Among the measures it has proposed include urging the president to order a General Wage Increase akin to the one ordered in 1972 by late President Jomo Kenyatta.
This, he said, is not only a matter of economic justice but also a pragmatic step to improve the well-being of the workforce, reduce poverty and inequality, enhance productivity, stimulate economic growth, and align with international labour standards.
The executive, he added, should also extend some concessions to the businesses operating under the Export Processing Zones to ensure that they maintain jobs.
To address the two-third gender rule, COTU has proposed that Parliament give legislation that encourages political parties to nominate women, especially in their strongholds.

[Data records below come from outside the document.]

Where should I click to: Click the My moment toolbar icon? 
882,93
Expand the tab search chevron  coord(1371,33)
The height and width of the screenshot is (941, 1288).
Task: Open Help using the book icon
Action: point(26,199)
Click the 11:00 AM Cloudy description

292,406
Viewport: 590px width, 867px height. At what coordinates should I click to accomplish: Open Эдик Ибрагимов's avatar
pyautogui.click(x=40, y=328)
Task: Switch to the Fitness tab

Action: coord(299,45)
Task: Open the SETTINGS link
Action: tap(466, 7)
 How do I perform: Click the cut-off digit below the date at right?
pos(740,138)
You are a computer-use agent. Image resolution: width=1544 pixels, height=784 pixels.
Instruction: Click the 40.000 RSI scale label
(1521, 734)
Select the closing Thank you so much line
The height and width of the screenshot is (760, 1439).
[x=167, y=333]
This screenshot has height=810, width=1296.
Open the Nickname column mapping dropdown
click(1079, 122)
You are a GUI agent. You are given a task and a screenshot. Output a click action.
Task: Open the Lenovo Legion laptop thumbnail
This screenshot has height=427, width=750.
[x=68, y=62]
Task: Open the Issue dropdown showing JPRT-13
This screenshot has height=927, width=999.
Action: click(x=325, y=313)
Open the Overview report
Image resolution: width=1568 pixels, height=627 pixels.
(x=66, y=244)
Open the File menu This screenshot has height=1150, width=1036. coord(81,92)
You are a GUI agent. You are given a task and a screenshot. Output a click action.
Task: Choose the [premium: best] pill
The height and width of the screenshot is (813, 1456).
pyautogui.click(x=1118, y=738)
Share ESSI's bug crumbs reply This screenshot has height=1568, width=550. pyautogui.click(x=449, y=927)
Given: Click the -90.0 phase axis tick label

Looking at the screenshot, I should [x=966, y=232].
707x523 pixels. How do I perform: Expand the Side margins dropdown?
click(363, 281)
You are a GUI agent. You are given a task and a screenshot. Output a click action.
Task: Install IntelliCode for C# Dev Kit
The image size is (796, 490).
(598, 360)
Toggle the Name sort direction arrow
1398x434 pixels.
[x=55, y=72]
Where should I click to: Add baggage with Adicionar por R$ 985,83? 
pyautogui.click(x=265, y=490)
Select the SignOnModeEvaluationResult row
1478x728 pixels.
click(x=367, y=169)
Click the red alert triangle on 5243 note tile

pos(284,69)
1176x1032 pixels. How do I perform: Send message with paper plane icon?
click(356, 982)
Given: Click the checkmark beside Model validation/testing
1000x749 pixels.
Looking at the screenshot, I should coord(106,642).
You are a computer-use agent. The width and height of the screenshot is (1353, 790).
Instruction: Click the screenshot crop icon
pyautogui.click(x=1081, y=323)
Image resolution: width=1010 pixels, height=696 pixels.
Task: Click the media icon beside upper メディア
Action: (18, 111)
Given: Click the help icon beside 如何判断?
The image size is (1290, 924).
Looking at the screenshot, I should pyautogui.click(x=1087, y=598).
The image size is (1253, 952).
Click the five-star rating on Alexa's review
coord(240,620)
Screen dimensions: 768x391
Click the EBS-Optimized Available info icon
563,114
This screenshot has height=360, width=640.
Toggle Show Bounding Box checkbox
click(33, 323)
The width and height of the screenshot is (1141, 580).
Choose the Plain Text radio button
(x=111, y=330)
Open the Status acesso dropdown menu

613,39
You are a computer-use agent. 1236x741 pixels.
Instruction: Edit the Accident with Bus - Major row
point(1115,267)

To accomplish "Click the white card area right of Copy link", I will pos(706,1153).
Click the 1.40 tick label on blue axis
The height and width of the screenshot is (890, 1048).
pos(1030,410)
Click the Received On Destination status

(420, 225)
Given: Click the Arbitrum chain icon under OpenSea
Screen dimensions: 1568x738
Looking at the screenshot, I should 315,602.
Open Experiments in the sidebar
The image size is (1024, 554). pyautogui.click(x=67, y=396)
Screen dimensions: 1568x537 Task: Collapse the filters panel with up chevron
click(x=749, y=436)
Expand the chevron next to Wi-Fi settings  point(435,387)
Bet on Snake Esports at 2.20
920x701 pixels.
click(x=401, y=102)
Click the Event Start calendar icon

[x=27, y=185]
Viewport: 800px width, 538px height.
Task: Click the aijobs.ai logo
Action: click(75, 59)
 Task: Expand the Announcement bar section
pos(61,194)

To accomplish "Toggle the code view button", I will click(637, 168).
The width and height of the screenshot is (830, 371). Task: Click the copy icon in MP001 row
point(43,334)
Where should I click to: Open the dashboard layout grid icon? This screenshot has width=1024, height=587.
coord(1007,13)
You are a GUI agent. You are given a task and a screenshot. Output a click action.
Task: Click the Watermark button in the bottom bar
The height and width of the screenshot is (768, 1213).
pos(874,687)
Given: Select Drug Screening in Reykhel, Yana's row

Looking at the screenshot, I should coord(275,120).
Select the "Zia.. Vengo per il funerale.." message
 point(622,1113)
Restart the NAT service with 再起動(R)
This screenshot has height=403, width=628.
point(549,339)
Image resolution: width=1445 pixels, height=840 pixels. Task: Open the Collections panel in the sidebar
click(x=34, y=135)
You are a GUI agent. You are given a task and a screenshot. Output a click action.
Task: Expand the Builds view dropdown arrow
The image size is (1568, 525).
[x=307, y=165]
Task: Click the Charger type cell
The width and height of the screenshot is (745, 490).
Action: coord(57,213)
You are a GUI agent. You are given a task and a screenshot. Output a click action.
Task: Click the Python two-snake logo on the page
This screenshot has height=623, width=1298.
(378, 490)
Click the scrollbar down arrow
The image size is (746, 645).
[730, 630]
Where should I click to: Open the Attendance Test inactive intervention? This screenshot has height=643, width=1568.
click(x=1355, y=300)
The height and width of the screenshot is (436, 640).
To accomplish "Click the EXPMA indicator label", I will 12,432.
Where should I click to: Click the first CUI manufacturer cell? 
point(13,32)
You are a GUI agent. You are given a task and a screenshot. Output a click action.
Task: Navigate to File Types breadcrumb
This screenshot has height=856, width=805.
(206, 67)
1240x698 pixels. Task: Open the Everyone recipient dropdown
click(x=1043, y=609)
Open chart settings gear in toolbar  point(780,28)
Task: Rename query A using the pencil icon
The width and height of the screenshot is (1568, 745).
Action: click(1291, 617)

“Such legislation should provide incentives like money from the Political Parties Fund or an Affirmative Action Fund, which can be used to help women participate in the electoral process through their respective parties,” the statement reads.
This is in addition to an amendment of the law to set an amount of money from the Political Parties Fund given to political parties for every woman they brought to Parliament.
The labor union also supports the move by Kenya Kwanza to create the office of the Opposition leader and that of the prime cabinet secretary.
The government, it says, should also allocate budgetary provisions to facilitate the functioning of the offices which include recruitment of staff and office operations.
The union wants the Committee to recommend a change in law to ensure that COTU directly nominates the workers' representative in parliament and not a political party.
COTU, it states, is well positioned to nominate a workers' representative who truly understands the needs, concerns, and aspirations of workers.
“This ensures that the representative's agenda aligns with the interests of the labour force, promoting effective representation in Parliament,” the memorandum further reads.